Tuesday 20 July 2010

Corrupt socialism looks like Capitalism! Greed and fraud all the way to the back pocket!


State-owned enterprises in eastern Europe are often a mess. Lithuania is trying to reform them

DIG into the political undergrowth anywhere between the Baltic and the Black Seas and you soon find curious connections between state-owned enterprises, officials and politicians. They mostly escape public scrutiny—not least because politicians of all stripes tend to benefit from the state firms’ largesse.
Lithuania’s government, faced with suicidally unpopular tax rises and spending cuts as it tries to reduce its deficit of nearly 9% of GDP, has just launched a rare attempt to run these firms properly. A new analysis shows that state-owned assets in energy, transport and land at the end of 2009 were worth some 18 billion Lithuanian litai ($6.6 billion) but provided only 45m litai in dividends. The return on equity was negative, at -6%.
A glaring example of mismanagement comes from the forestry industry. Lithuania has 830,000 hectares of state-owned forests, run by 42 companies. The average yield in 2008 was only 4 litai per cubic metre of wood (a quarter of the Swedish figure, see table), and even that trickles away into company costs: the state receives no dividend. The government now proposes to set up a single forestry company, charged with managing the industry on a commercial basis.

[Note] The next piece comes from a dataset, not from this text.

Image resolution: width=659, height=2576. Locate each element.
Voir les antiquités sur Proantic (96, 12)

It has similar plans for state-owned land: in future, ministries and other public bodies, many of which have notably spacious buildings and compounds, will have to pay market rents. When that was tried in Estonia, it led to sharp downsizing. If Lithuania ran its public-sector businesses as efficiently as Sweden or Finland, the revenues would be 1.5-2.5% of GDP, says the prime minister, Andrius Kubilius. That would keep the country out of the arms of the IMF, and also end the reputation of Mr Kubilius’s coalition government for dithering.
Merely highlighting the scale of the problem should provoke similar inquiries elsewhere. But sorting out the mess will mean overcoming some of the most powerful lobbies in the country. For nearly 20 years they have stymied all attempts to introduce public scrutiny and competitive pressure on their cosy business arrangements. For a government with a slender majority in parliament, that is tricky.

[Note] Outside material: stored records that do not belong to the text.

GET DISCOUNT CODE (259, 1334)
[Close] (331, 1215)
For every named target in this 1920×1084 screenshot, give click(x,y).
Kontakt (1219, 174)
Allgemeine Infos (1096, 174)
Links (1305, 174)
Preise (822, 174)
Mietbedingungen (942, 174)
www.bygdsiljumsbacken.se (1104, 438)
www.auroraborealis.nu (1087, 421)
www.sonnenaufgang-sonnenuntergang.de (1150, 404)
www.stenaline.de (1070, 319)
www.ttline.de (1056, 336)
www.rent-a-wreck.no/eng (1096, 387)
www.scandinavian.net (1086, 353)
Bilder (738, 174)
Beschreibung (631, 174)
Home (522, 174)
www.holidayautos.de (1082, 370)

But Lithuania’s president, Dalia Grybauskaite, a former European Union budget commissioner, has thrown her weight behind the plan. She said the new report revealed “powerlessness and lack of responsibility”. The black economy—smuggling and corruption—represented a “mass of reserves”, she said, which would be a better source of revenues for the state than raising taxes.
That may be optimistic: though some of the money siphoned off from state enterprises goes into foreign bank accounts, much is spent at home. Higher revenues for the state will come at the cost of lower rents for its cronies, and less spending.

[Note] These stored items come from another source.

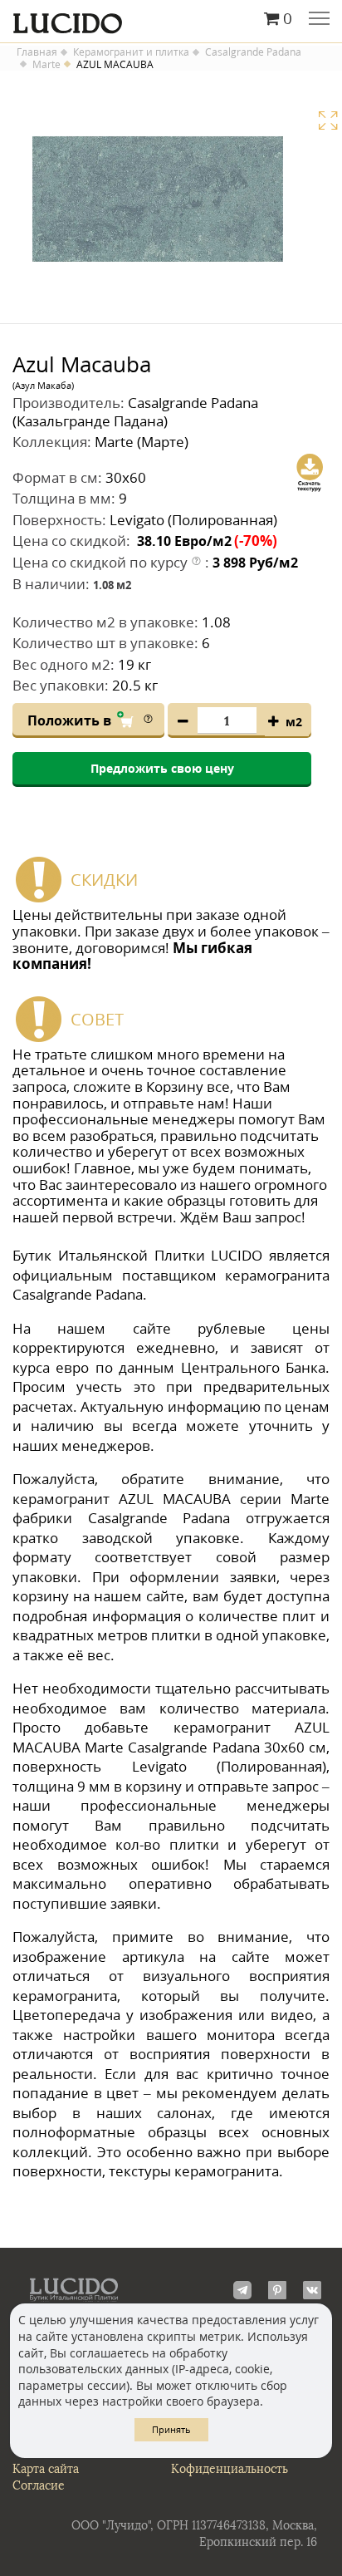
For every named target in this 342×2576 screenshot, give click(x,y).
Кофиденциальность (229, 2469)
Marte (46, 65)
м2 (294, 722)
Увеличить (328, 120)
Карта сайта (45, 2469)
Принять (171, 2429)
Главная (37, 52)
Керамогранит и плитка (131, 52)
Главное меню (319, 20)
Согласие (38, 2486)
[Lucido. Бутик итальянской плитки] (171, 19)
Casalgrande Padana (253, 52)
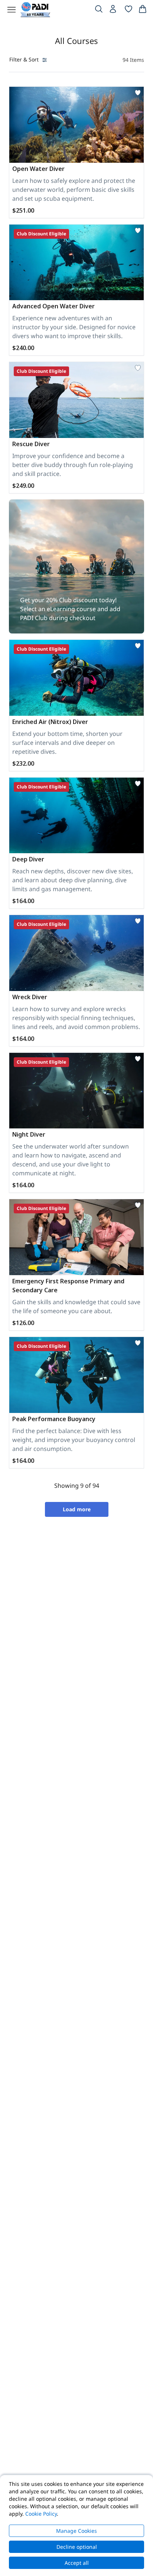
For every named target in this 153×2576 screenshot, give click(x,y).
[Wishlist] (128, 10)
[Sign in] (113, 10)
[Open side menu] (11, 9)
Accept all (77, 2562)
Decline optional (76, 2546)
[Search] (98, 10)
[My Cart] (142, 10)
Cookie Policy (41, 2513)
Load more (77, 1509)
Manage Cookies (76, 2530)
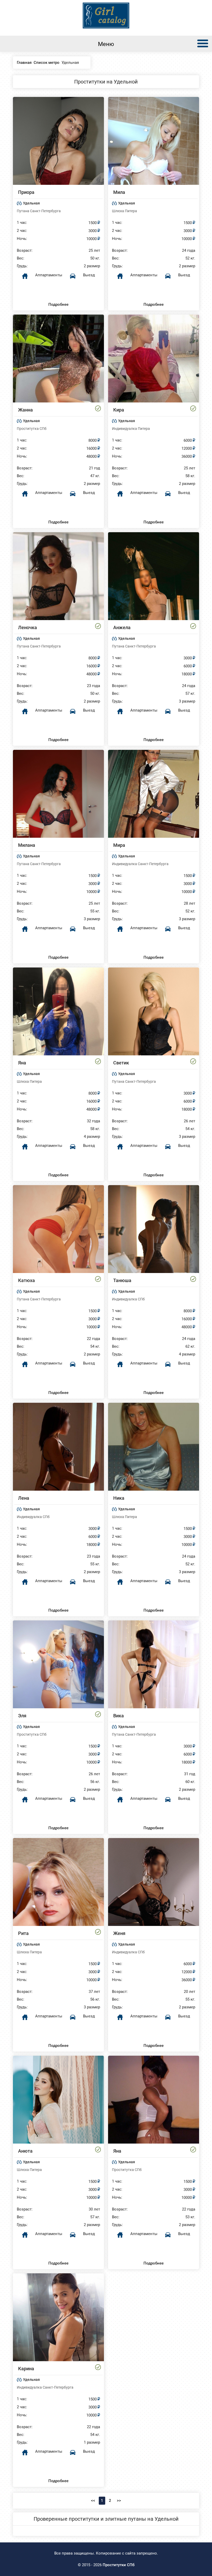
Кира (118, 410)
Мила (119, 192)
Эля (22, 1715)
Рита (23, 1933)
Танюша (122, 1280)
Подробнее (58, 304)
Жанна (25, 410)
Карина (26, 2368)
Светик (121, 1062)
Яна (22, 1062)
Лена (23, 1498)
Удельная (31, 203)
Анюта (25, 2151)
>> (119, 2500)
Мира (119, 845)
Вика (118, 1715)
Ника (118, 1498)
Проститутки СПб (118, 2565)
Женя (119, 1933)
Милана (26, 845)
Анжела (122, 627)
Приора (26, 192)
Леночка (27, 627)
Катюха (26, 1280)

Despite the element of double-counting, the scheme has attracted interest from outsiders such as the European Bank for Reconstruction and Development. Bankers close to the scheme think a similar approach could also work in southern European countries like Greece.
Better-run state industries would also be more attractive candidates for privatisation, which, after vigorous efforts in the 1990s, has largely stalled in the ex-communist world. Estonia has renationalised its railways and is buying back its poorly run national airline; Latvia had to nationalise one of its biggest banks in 2008. Across the region industries like energy are still regarded as too vulnerable to Russian influence to privatise further.
Lithuanian officials say they plan partial sell-offs of at least some firms once they are properly managed. But even the most rigorous politicians may find it hard to sacrifice the state-owned firms’ adhesive attractions.